Sangheon Lee (Gustave Eiffel University, France)
One of the first impressions you get when listening to the only studio LP by the Sex Pistols, Never Mind the Bollocks: Here’s the Sex Pistols, is its sound quality — too ‘good’ and ‘professional’ to be associated with so-called ‘punk aesthetic’. Indeed, this album was recorded at one of the major studios in London, the Wessex Studios, under the control of two veteran producer/engineers, Chris Thomas and Bill Price. However, does it necessarily mean this record is ‘not’ a punk record?
The seeming contradiction in the Sex Pistols’ musical career is rather to say that it is necessary to illuminate the dialectic in and through the recordings, from a historical point of view.
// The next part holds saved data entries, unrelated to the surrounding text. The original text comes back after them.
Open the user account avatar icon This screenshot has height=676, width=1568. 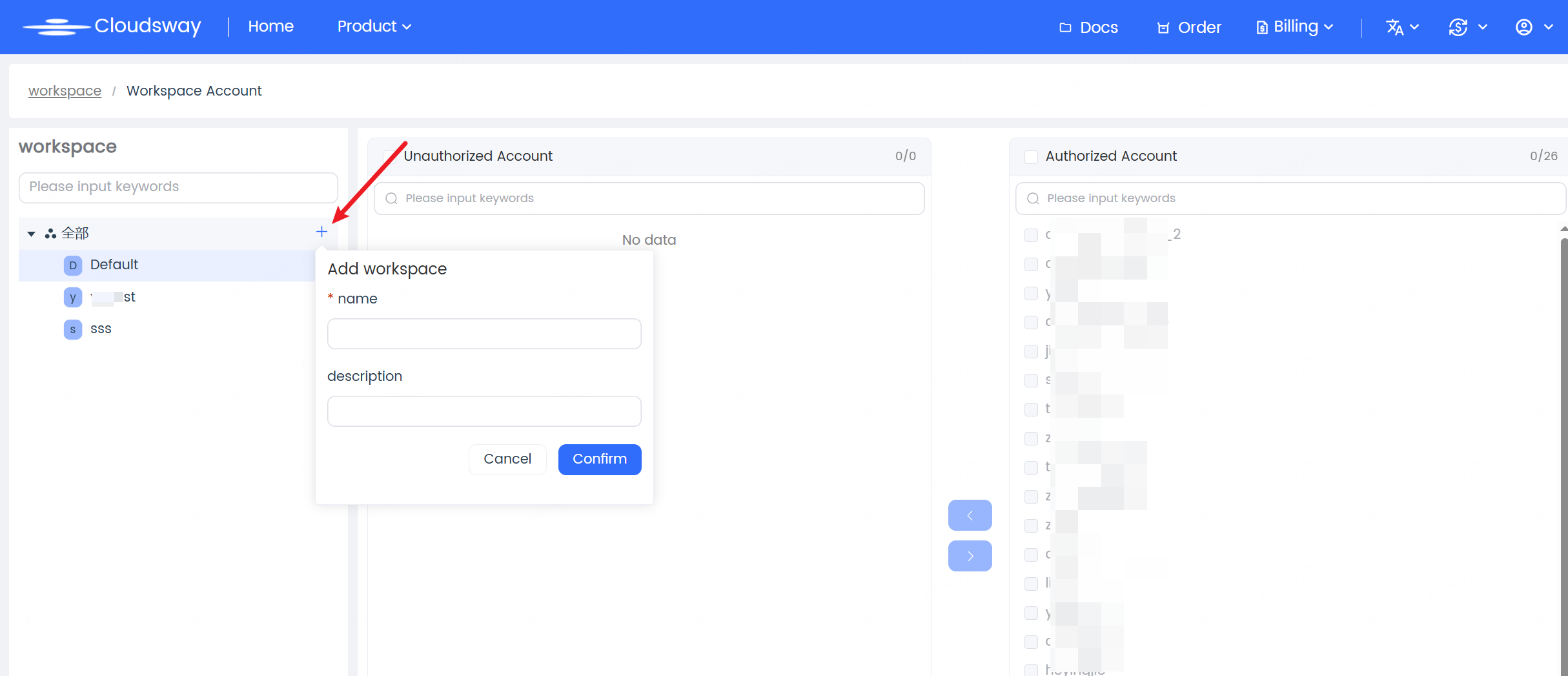click(x=1523, y=27)

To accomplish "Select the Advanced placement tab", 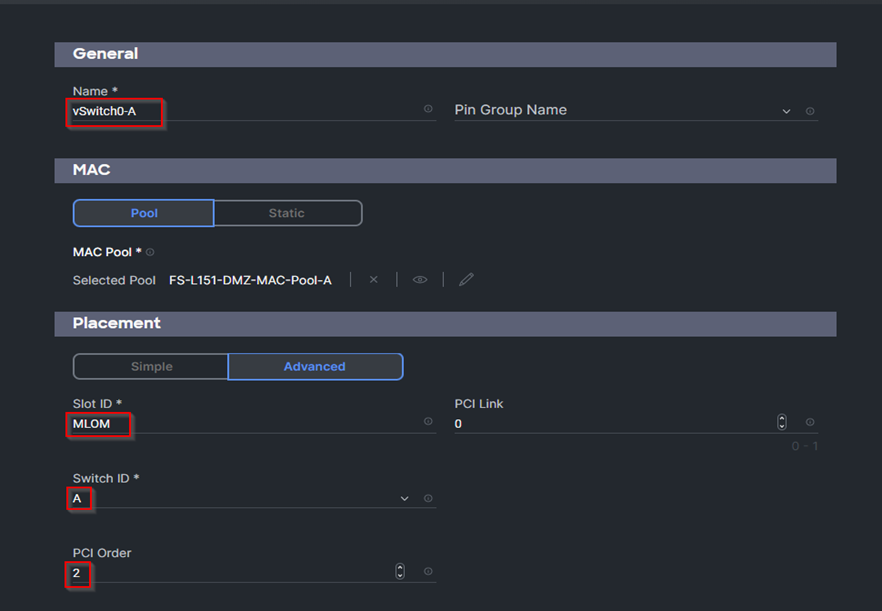I will pyautogui.click(x=315, y=366).
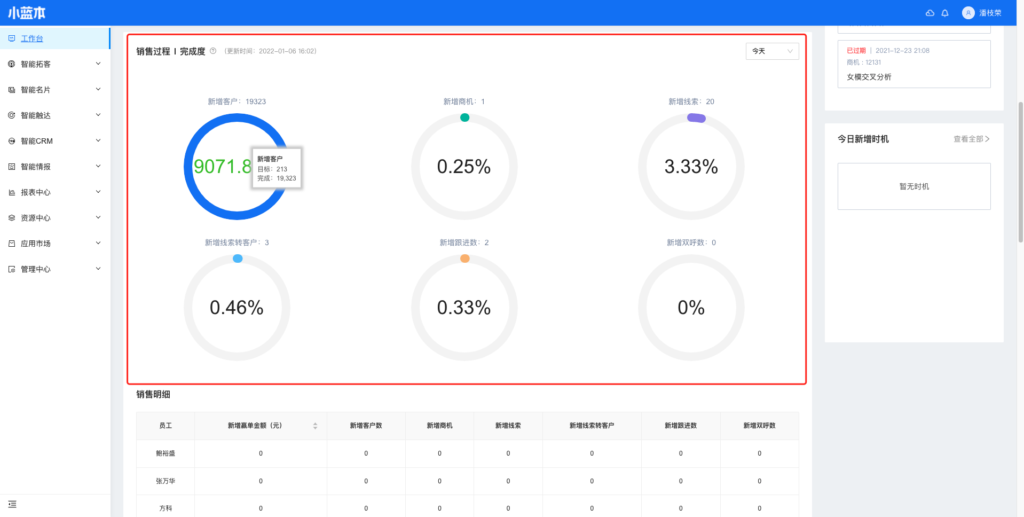Click the 查看全部 link

[971, 139]
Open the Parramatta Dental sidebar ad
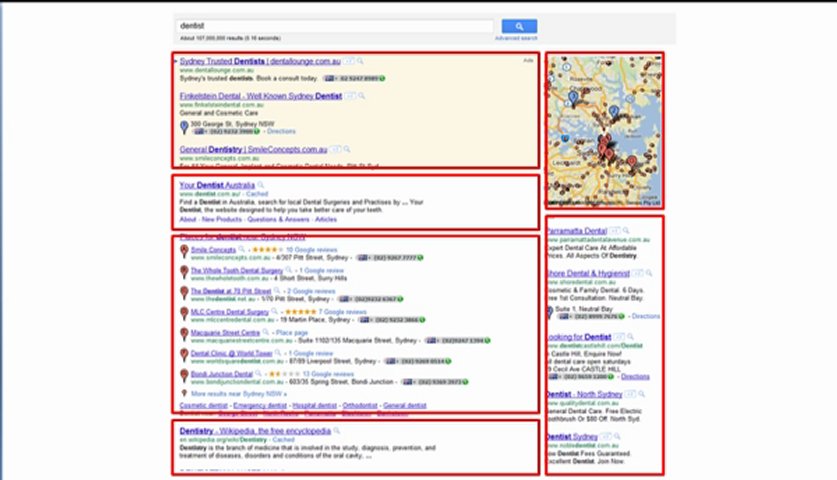The height and width of the screenshot is (480, 837). click(x=580, y=231)
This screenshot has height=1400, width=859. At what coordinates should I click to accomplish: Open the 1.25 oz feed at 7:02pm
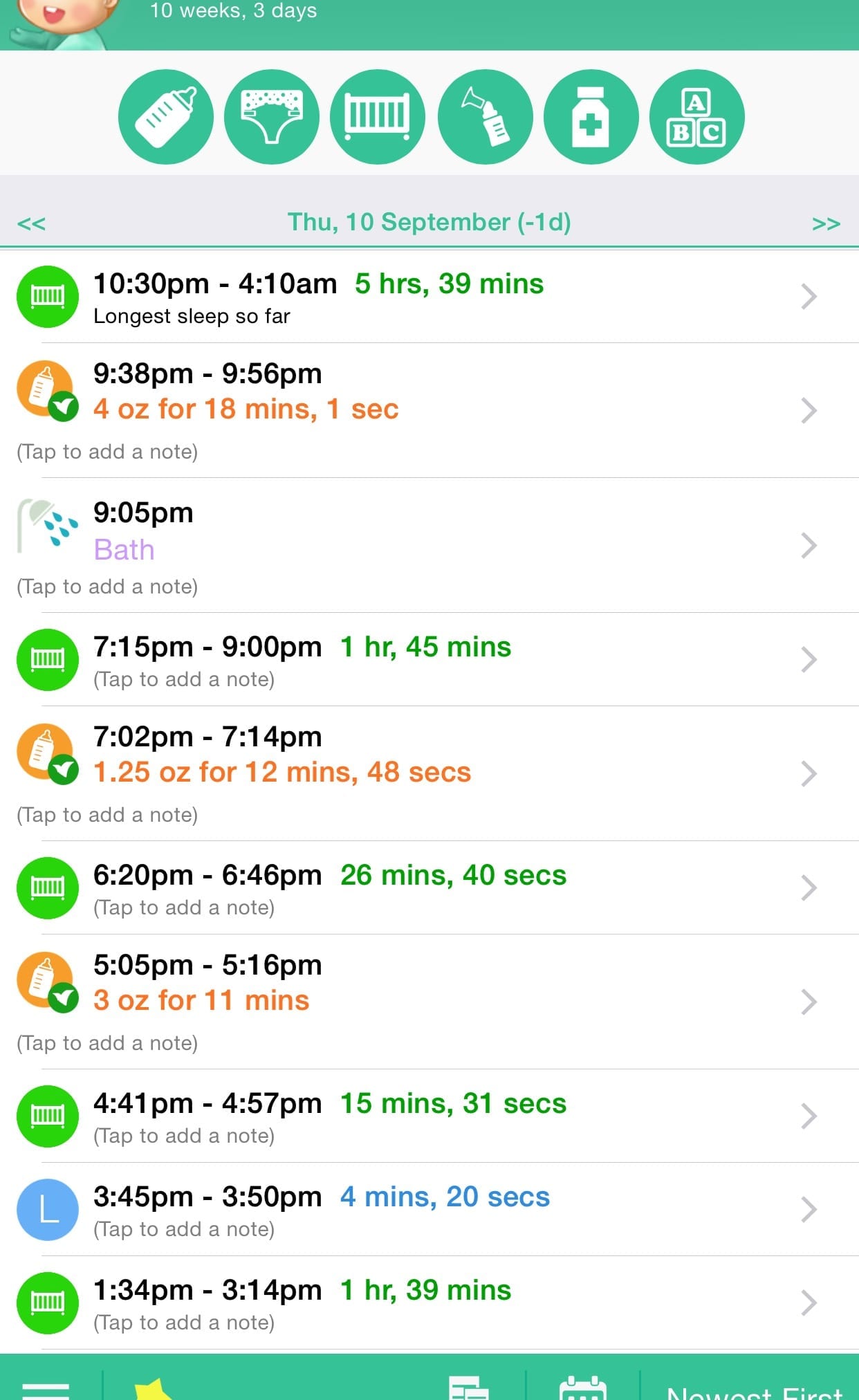tap(281, 772)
A pivotal point was in early 1977 when the guitarist Steve Jones, most infamous for ‘extra-musical’ scandals, had to play the bass in the recording, on the producer’s suggestion, replacing Glen Matlock, who, allegedly the most ‘musically experienced’ member, ended up leaving the band just before the sessions. Several previously unreleased recordings give evidence of what was the crucial difference between the recordings before and after his departure.
For example, the intro of No Feelings presents the particular simplicity and the vertically oriented procession of Jones’s guitar playing, while Matlock’s introductory notes, linking the first and the second half of the intro, and the following bass licks, taking on the influence of notably 50’s rockabilly, used to play a crucial role in justifying the song’s horizontal progression. After his departure, the ‘professional’ recording process by Thomas and Price replaced the horizontal elements that the bassist had planted in the ‘ideal’ image of this song, with, conversely, the reinforcement of the vertical elements, so as to make what would become considered as the Sex Pistols’ sound.